**INFORMATION PROVIDED:**
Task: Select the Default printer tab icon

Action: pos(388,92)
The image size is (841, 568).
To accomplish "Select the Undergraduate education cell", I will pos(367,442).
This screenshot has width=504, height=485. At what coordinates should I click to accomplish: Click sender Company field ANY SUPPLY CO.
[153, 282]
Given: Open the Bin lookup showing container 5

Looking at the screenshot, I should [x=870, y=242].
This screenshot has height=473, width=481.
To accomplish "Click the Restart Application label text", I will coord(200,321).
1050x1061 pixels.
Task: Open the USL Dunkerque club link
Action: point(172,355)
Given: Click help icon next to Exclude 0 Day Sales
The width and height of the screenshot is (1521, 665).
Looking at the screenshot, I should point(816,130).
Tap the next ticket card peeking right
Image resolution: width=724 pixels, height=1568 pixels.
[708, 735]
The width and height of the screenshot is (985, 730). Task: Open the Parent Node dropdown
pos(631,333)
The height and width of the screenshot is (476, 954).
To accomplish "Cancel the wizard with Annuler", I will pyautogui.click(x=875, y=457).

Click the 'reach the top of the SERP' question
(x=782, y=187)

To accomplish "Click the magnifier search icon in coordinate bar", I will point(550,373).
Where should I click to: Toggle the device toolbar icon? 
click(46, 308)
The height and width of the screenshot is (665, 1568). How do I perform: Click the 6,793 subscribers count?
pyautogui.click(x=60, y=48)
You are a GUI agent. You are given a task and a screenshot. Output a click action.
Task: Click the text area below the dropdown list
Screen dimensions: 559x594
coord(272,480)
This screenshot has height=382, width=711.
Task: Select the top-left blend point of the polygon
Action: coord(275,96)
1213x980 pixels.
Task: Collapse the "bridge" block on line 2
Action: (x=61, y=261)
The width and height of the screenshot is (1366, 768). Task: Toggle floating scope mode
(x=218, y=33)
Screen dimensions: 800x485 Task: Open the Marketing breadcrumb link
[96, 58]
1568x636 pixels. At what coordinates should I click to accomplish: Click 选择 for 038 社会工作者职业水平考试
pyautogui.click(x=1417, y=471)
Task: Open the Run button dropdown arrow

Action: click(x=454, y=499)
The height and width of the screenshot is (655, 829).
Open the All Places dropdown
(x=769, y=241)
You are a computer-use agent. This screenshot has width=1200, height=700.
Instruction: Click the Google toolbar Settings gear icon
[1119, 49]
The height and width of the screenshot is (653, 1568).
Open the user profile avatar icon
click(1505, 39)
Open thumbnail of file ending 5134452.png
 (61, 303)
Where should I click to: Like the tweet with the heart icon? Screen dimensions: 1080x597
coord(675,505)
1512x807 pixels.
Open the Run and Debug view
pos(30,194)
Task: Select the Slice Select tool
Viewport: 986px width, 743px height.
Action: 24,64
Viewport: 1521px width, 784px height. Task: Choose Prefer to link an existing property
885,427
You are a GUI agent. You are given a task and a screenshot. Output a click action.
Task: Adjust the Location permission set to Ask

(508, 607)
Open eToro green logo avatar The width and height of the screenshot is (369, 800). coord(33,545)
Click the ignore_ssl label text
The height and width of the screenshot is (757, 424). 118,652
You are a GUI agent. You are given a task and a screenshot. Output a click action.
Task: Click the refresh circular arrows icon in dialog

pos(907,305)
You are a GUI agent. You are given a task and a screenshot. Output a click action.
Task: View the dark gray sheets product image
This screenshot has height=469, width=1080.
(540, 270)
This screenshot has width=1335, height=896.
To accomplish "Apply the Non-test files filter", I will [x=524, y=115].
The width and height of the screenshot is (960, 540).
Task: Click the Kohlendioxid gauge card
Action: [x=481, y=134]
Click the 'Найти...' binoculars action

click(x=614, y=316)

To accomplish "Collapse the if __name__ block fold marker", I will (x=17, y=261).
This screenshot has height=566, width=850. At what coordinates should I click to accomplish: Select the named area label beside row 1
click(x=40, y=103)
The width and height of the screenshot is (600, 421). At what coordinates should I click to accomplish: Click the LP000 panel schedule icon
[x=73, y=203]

**EXERCISE DESCRIPTION:**
Write out the full listing without altering anything.

**RESULT OF THE EXERCISE:**
Task: Select the Default printer tab icon

Action: pos(388,92)
The image size is (841, 568).
To accomplish "Select the Undergraduate education cell", I will pos(367,442).
This screenshot has width=504, height=485. At what coordinates should I click to accomplish: Click sender Company field ANY SUPPLY CO.
[153, 282]
Given: Open the Bin lookup showing container 5

Looking at the screenshot, I should [x=870, y=242].
This screenshot has height=473, width=481.
To accomplish "Click the Restart Application label text", I will coord(200,321).
1050x1061 pixels.
Task: Open the USL Dunkerque club link
Action: point(172,355)
Given: Click help icon next to Exclude 0 Day Sales
The width and height of the screenshot is (1521, 665).
Looking at the screenshot, I should point(816,130).
Tap the next ticket card peeking right
Image resolution: width=724 pixels, height=1568 pixels.
[708, 735]
The width and height of the screenshot is (985, 730). Task: Open the Parent Node dropdown
pos(631,333)
The height and width of the screenshot is (476, 954).
To accomplish "Cancel the wizard with Annuler", I will pyautogui.click(x=875, y=457).

Click the 'reach the top of the SERP' question
(x=782, y=187)

To accomplish "Click the magnifier search icon in coordinate bar", I will point(550,373).
Where should I click to: Toggle the device toolbar icon? 
click(46, 308)
The height and width of the screenshot is (665, 1568). How do I perform: Click the 6,793 subscribers count?
pyautogui.click(x=60, y=48)
You are a GUI agent. You are given a task and a screenshot. Output a click action.
Task: Click the text area below the dropdown list
Screen dimensions: 559x594
coord(272,480)
This screenshot has height=382, width=711.
Task: Select the top-left blend point of the polygon
Action: coord(275,96)
1213x980 pixels.
Task: Collapse the "bridge" block on line 2
Action: (x=61, y=261)
The width and height of the screenshot is (1366, 768). Task: Toggle floating scope mode
(x=218, y=33)
Screen dimensions: 800x485 Task: Open the Marketing breadcrumb link
[96, 58]
1568x636 pixels. At what coordinates should I click to accomplish: Click 选择 for 038 社会工作者职业水平考试
pyautogui.click(x=1417, y=471)
Task: Open the Run button dropdown arrow

Action: click(x=454, y=499)
The height and width of the screenshot is (655, 829).
Open the All Places dropdown
(x=769, y=241)
You are a computer-use agent. This screenshot has width=1200, height=700.
Instruction: Click the Google toolbar Settings gear icon
[1119, 49]
The height and width of the screenshot is (653, 1568).
Open the user profile avatar icon
click(1505, 39)
Open thumbnail of file ending 5134452.png
 (61, 303)
Where should I click to: Like the tweet with the heart icon? Screen dimensions: 1080x597
coord(675,505)
1512x807 pixels.
Open the Run and Debug view
pos(30,194)
Task: Select the Slice Select tool
Viewport: 986px width, 743px height.
Action: 24,64
Viewport: 1521px width, 784px height. Task: Choose Prefer to link an existing property
885,427
You are a GUI agent. You are given a task and a screenshot. Output a click action.
Task: Adjust the Location permission set to Ask

(508, 607)
Open eToro green logo avatar The width and height of the screenshot is (369, 800). coord(33,545)
Click the ignore_ssl label text
The height and width of the screenshot is (757, 424). 118,652
You are a GUI agent. You are given a task and a screenshot. Output a click action.
Task: Click the refresh circular arrows icon in dialog

pos(907,305)
You are a GUI agent. You are given a task and a screenshot. Output a click action.
Task: View the dark gray sheets product image
This screenshot has height=469, width=1080.
(540, 270)
This screenshot has width=1335, height=896.
To accomplish "Apply the Non-test files filter", I will [x=524, y=115].
The width and height of the screenshot is (960, 540).
Task: Click the Kohlendioxid gauge card
Action: [x=481, y=134]
Click the 'Найти...' binoculars action

click(x=614, y=316)

To accomplish "Collapse the if __name__ block fold marker", I will (x=17, y=261).
This screenshot has height=566, width=850. At what coordinates should I click to accomplish: Select the named area label beside row 1
click(x=40, y=103)
The width and height of the screenshot is (600, 421). At what coordinates should I click to accomplish: Click the LP000 panel schedule icon
[x=73, y=203]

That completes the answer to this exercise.